Include the tricky inputs deliberately. The empty input, the ambiguous question, the request that should be refused, the case that broke last week. An eval built only from easy examples will report that everything is fine right up until a real user sends something hard. Your dataset is a small museum of the situations you care about getting right, and it should over-represent the situations you are afraid of.

Step 2: Decide what "good" means

Before you can score anything, you have to say what a good output is for your task — and this is harder and more valuable than it sounds, because it forces you to make the standard explicit. Different tasks demand different definitions:

Exact-match tasks have one right answer: a classification label, an extracted field, a yes/no. Good means the output equals the expected answer.
Structured tasks care about form: valid JSON, the required fields present, the correct shape. Good means it parses and conforms.
Open-ended tasks — summaries, explanations, drafts — have no single right answer. Good is defined by criteria: is it accurate, does it stay on topic, does it avoid inventing facts, is it the right length and tone?

Write your definition down before you look at any results. Deciding what "good" means after seeing the outputs is how you talk yourself into the conclusion you wanted. The definition is your fixed yardstick, and a yardstick that bends to fit the answer measures nothing.

Step 3: Choose how to score

With a definition in hand, you need a method to apply it consistently to every example. There are three honest options, roughly in order of how much they cost you.

Programmatic checks are best when they apply. If there is a right answer or a required format, a few lines of code can compare the output to the expected result, or check that the JSON parses and has the right fields. This is fast, free, perfectly repeatable, and not subject to anyone's mood. Use it wherever the task allows.

Human judgment is the fallback for open-ended work that resists automatic checking. You read each output and score it against your written criteria. To keep it honest, score on a simple, defined scale rather than a fuzzy impression — even "pass / borderline / fail" with a one-line rule for each beats a gut feeling. The trap is inconsistency: the same person scores the same output differently on a tired afternoon. Writing the criteria down is what holds the scoring steady across a session.

Model-as-judge uses a second language model to score the outputs against your criteria, which scales human-style judgment to many examples cheaply. It is genuinely useful and genuinely fallible — the judge has its own biases and can be fooled by confident, fluent, wrong answers. If you use it, validate it: have a human score a sample and check the judge agrees. A judge you have never checked is a number you should not trust.

Step 4: Run it and read the failures

Now you have the pieces: a dataset, a definition of good, a scoring method. Run every example through your system, score each one, and compute a simple summary — what fraction passed, the average score, however your method aggregates. That single number is your baseline. By itself it means little; its value appears the moment you change something and run again, because now "feels better" becomes "went from 71% to 78%," and that is a claim you can stand behind.

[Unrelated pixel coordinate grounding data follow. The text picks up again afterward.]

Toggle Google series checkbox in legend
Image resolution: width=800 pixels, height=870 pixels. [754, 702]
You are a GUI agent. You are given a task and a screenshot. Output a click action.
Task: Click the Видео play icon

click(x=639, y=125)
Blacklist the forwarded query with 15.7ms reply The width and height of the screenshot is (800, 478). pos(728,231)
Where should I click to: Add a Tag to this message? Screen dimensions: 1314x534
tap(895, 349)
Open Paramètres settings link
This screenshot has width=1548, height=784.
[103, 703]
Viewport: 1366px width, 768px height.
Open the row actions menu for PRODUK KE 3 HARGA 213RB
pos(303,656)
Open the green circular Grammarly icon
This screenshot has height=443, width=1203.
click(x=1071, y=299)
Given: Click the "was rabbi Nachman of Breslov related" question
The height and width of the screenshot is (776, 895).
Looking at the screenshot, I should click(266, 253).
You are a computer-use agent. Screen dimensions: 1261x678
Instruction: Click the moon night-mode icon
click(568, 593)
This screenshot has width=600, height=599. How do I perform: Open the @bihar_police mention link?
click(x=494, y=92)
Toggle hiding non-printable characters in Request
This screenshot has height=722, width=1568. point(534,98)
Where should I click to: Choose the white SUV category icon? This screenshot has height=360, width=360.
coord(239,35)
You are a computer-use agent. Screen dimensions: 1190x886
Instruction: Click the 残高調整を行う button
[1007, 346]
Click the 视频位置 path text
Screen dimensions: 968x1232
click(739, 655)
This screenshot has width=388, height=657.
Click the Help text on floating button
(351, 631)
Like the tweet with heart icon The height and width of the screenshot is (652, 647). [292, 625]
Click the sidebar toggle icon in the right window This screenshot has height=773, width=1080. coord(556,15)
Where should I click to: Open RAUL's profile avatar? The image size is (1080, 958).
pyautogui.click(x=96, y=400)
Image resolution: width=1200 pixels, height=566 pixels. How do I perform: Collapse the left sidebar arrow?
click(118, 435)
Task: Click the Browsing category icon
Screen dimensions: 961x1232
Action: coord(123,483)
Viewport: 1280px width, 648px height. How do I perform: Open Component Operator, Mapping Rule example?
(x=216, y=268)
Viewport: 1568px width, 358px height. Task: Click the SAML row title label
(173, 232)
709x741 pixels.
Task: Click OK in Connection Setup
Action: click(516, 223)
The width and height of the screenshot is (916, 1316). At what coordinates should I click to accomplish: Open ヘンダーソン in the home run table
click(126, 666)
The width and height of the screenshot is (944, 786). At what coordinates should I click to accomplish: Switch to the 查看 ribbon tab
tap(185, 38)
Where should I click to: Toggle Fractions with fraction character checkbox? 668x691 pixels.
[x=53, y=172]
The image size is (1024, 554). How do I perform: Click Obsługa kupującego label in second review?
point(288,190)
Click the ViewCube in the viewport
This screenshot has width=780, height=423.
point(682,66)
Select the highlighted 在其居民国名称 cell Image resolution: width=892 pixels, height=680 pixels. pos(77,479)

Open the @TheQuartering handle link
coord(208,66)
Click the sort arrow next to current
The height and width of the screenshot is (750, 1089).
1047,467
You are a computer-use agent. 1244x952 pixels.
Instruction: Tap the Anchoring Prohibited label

But the number is the smaller half of the payoff. The larger half is reading the failures. Pull every example that scored poorly and look for the pattern: a category of input the system mishandles, a recurring mistake, a kind of question it consistently fumbles. The aggregate score tells you whether things are working; the failures tell you what to fix. A baseline that hides its failures is a thermometer with no diagnosis. Always read the bottom of the distribution, not just the average.

Step 5: Change one thing at a time

An eval earns its keep when you use it to compare. Make a single change — a different prompt, a new instruction, another model — and rerun the same dataset with the same scoring. If the number goes up and no failure category got worse, keep the change. If it goes down, you just caught a regression before your users did, which is the whole point.

The discipline is changing one variable per run. Change three things at once and a better score tells you nothing about which one helped, or whether two helped while the third hurt. One change, one rerun, one comparison. It is slower than it feels like it should be, and it is the only way the number stays meaningful.

The takeaway

A basic eval is four honest pieces: a small set of representative examples, a written definition of what good means, a consistent way to score, and the habit of changing one thing at a time and rerunning. You can build it with a spreadsheet and an afternoon. It will not be a perfect benchmark, and it does not need to be — it only needs to be better than vibes, repeatable enough to trust, and revealing enough to show you where the failures cluster. Once "it feels better" becomes a number you can defend, every later decision gets easier and more honest.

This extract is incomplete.